Text:
Tutorials for Developing Scientific Workflows in Pycroscopy - Part 1: Data Translation

Suhas Somnath

8/8/2017

This set of notebooks will serve as examples for developing and end-to-end workflows for and using pycroscopy.

In this example, we extract data and parameters from a Scanning Tunnelling Spectroscopy (STS) raw data file, as obtained from an Omicron STM, and write these to a pycroscopy compatible data file.

Prerequisites:

Before proceeding with this example series, we recommend reading the previous documents to learn more about:

Data and file formats
- Why you should care about data formats
- Current state of data formats in microscopy
- Structuring data in pycroscopy
HDF5 file format

Introduction to Data Translation

Before any data analysis, we need to access data stored in the raw file(s) generated by the microscope. Often, the data and parameters in these files are not straightforward to access. In certain cases, additional / dedicated software packages are necessary to access the data while in many other cases, it is possible to extract the necessary information from built-in numpy or similar python packages included with anaconda.

Pycroscopy aims to make data access, storage, curation, etc. simply by storing the data along with all relevant parameters in a single .hdf5 or .h5 file.

Stored items
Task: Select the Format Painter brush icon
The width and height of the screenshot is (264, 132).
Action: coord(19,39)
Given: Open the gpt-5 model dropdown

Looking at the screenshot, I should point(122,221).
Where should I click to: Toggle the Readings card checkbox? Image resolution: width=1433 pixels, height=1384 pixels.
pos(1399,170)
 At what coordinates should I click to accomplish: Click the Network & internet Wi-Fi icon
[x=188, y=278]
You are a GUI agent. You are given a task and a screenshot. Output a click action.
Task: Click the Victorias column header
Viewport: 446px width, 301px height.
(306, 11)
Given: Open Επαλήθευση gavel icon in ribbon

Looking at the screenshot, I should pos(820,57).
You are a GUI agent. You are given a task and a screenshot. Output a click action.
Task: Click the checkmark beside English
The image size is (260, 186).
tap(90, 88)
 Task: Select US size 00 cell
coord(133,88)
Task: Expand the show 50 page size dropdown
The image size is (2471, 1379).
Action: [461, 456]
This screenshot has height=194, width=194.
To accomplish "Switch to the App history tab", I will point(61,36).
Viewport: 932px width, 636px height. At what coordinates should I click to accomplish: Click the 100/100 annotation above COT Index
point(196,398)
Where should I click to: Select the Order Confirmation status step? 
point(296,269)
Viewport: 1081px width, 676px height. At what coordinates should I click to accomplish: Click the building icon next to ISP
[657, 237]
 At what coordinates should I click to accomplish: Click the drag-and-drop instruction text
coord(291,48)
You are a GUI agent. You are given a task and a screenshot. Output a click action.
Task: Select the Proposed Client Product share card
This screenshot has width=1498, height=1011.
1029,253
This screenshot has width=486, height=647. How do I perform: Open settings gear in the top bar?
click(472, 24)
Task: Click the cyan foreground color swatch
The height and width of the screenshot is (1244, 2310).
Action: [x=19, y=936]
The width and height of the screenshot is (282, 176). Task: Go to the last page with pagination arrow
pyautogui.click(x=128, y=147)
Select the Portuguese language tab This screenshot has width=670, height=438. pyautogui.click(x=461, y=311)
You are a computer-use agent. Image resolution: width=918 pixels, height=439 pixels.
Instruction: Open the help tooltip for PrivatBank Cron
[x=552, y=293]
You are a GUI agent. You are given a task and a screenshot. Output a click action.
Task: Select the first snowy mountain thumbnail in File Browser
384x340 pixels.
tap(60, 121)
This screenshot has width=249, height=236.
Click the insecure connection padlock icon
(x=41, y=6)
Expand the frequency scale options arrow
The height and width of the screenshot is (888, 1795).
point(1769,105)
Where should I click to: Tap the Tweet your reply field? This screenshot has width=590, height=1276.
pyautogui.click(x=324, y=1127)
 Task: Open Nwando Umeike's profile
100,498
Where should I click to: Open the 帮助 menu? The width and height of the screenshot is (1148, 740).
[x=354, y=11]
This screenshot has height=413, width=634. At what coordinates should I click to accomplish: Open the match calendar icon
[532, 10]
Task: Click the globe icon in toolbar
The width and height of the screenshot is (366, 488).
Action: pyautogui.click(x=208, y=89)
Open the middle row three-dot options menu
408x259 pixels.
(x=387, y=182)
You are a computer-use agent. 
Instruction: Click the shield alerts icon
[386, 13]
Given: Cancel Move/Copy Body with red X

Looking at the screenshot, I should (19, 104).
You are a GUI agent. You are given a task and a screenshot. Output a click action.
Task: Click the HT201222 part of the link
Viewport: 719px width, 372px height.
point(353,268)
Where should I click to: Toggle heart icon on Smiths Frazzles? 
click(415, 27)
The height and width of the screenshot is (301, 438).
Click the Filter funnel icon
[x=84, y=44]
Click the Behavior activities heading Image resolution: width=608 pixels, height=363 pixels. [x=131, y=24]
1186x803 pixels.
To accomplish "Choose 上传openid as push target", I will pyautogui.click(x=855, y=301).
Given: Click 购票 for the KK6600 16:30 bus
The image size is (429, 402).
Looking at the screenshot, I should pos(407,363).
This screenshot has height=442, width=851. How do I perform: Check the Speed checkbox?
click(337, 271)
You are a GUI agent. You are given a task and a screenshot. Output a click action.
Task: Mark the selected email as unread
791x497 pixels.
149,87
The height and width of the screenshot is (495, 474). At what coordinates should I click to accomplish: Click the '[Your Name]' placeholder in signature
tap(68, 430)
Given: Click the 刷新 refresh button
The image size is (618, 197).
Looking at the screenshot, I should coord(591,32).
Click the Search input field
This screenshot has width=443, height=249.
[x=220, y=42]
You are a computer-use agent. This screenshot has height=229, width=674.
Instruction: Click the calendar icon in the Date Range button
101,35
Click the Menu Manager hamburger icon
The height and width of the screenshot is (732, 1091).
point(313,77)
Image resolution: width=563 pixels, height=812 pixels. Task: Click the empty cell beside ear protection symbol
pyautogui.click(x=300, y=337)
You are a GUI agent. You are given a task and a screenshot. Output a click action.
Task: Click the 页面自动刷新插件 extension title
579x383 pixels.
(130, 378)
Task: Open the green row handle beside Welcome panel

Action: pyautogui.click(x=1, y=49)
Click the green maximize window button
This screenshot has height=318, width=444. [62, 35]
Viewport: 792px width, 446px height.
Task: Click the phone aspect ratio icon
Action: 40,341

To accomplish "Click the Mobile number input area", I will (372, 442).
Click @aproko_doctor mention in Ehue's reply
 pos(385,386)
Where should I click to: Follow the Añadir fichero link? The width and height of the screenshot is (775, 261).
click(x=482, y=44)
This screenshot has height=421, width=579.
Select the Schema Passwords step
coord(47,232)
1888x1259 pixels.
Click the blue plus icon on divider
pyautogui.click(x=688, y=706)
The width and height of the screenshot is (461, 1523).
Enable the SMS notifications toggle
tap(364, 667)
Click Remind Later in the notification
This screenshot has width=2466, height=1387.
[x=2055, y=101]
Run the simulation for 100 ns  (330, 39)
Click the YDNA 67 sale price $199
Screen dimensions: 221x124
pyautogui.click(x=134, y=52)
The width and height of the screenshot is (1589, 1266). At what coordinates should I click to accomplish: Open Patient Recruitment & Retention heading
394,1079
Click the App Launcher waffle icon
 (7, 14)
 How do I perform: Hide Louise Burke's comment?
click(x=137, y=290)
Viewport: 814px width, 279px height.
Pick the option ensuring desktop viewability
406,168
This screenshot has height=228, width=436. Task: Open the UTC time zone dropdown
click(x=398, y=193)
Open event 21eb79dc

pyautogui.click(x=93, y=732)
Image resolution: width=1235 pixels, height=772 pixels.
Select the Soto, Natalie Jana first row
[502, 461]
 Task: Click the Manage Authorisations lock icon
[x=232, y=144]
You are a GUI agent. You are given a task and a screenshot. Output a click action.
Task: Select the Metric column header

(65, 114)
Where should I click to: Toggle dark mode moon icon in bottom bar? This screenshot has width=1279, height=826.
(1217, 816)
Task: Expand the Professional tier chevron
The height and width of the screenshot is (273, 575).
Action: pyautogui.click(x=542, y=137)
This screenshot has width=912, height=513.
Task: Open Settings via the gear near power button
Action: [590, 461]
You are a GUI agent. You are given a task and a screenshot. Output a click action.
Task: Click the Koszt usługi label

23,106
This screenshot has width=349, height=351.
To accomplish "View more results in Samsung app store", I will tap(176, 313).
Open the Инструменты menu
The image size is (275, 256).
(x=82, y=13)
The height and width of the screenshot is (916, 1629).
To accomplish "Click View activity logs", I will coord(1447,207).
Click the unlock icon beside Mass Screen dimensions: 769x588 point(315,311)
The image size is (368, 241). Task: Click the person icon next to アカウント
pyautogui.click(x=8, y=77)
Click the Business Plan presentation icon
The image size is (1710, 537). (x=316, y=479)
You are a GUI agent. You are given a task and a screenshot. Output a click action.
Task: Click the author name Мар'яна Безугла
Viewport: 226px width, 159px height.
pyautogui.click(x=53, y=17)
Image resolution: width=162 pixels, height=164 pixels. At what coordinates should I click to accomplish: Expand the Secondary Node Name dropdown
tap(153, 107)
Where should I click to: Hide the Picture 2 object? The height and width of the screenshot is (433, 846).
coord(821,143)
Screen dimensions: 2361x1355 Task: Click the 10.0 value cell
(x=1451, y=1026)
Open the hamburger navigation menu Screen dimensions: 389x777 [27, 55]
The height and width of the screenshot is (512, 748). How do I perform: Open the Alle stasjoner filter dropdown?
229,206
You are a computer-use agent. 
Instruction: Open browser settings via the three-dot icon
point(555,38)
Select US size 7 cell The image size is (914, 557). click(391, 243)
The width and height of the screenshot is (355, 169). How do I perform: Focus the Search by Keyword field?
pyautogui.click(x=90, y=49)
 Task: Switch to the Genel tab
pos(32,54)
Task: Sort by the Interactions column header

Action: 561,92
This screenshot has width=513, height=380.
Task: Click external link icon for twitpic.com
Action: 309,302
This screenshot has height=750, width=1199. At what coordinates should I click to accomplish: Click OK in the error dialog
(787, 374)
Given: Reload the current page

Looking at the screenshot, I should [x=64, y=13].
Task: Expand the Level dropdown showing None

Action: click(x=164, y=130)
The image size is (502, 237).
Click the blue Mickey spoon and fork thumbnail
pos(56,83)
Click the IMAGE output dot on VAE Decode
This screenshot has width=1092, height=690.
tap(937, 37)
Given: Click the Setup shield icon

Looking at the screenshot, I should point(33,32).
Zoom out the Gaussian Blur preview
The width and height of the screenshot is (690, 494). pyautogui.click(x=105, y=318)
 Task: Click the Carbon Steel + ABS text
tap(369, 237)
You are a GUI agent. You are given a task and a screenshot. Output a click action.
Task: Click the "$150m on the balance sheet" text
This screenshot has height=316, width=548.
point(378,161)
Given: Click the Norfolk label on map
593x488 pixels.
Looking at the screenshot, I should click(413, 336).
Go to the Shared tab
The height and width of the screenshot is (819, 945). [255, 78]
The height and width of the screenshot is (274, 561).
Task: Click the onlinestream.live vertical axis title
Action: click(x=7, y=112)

Objective 1:
In the pycroscopy tutorial, what instrument produced the Scanning Tunnelling Spectroscopy raw data file used in the example?
Objective 2:
Repeat the part of the pycroscopy tutorial that opens with the words containing "Before proceeding with" and closes with "or .h5 file.".

Written response 1:
An Omicron STM.

Written response 2:
Before proceeding with this example series, we recommend reading the previous documents to learn more about:

Data and file formats
- Why you should care about data formats
- Current state of data formats in microscopy
- Structuring data in pycroscopy
HDF5 file format

Introduction to Data Translation

Before any data analysis, we need to access data stored in the raw file(s) generated by the microscope. Often, the data and parameters in these files are not straightforward to access. In certain cases, additional / dedicated software packages are necessary to access the data while in many other cases, it is possible to extract the necessary information from built-in numpy or similar python packages included with anaconda.

Pycroscopy aims to make data access, storage, curation, etc. simply by storing the data along with all relevant parameters in a single .hdf5 or .h5 file.